Entries taken from a collection:
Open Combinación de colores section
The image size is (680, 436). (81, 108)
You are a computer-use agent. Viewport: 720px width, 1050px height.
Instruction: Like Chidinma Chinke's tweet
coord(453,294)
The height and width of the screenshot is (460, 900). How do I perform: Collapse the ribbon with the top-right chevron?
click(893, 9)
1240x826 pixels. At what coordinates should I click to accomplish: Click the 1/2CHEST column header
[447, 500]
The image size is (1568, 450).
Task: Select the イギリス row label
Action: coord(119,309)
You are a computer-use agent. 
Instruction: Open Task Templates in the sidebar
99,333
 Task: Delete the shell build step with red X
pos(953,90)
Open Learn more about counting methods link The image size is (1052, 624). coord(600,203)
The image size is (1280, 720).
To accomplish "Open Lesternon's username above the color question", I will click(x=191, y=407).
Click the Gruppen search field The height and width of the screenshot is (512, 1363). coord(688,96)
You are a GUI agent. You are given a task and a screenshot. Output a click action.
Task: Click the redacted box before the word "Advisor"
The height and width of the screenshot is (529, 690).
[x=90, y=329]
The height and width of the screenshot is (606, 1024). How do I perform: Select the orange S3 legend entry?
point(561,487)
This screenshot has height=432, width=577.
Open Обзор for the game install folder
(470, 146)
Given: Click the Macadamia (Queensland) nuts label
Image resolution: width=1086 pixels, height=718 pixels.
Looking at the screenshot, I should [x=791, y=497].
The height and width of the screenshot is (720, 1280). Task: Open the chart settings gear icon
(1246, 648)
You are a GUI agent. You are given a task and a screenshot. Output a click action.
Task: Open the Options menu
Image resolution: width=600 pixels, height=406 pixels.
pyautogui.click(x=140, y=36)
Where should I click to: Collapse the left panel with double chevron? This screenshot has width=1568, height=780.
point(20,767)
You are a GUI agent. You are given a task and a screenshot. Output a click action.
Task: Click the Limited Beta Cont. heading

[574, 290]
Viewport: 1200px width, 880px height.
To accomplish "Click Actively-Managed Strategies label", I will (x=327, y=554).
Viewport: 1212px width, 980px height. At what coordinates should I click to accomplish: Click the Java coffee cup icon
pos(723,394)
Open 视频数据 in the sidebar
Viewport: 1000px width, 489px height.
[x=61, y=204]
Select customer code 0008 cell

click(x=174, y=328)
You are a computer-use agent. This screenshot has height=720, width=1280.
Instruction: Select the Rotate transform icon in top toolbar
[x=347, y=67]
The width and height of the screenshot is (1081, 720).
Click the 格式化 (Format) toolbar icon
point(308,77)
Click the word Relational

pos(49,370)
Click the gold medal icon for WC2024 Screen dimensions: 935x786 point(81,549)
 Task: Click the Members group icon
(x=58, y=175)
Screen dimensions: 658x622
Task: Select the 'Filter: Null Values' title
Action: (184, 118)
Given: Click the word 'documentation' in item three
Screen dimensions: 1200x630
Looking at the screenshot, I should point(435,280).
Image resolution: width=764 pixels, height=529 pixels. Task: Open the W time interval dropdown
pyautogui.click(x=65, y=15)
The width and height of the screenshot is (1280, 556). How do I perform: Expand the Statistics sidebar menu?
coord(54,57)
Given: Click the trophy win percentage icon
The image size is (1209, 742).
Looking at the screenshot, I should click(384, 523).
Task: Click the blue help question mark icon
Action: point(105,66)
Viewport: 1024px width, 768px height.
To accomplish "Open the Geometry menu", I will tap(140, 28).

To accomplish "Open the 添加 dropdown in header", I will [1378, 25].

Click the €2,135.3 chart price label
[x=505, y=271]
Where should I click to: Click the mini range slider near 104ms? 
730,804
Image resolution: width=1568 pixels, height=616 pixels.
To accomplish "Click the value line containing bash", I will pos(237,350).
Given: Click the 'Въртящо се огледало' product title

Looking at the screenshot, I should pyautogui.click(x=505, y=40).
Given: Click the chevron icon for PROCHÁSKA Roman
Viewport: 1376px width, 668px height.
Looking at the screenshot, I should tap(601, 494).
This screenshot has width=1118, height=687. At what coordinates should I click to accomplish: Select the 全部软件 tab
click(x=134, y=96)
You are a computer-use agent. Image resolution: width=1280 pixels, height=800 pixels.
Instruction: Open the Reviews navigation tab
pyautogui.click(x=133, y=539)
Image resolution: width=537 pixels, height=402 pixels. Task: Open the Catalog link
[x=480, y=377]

TASK BRIEF:
A complete answer lists each line of the data that holds the word "agent".

SOLUTION:
You are a computer-use agent. Viewport: 720px width, 1050px height.
You are a computer-use agent. 
You are a GUI agent. You are given a task and a screenshot. Output a click action.
You are a GUI agent. You are given a task and a screenshot. Output a click action.
You are a GUI agent. You are given a task and a screenshot. Output a click action.
You are a computer-use agent. This screenshot has height=720, width=1280.
You are a computer-use agent. Image resolution: width=1280 pixels, height=800 pixels.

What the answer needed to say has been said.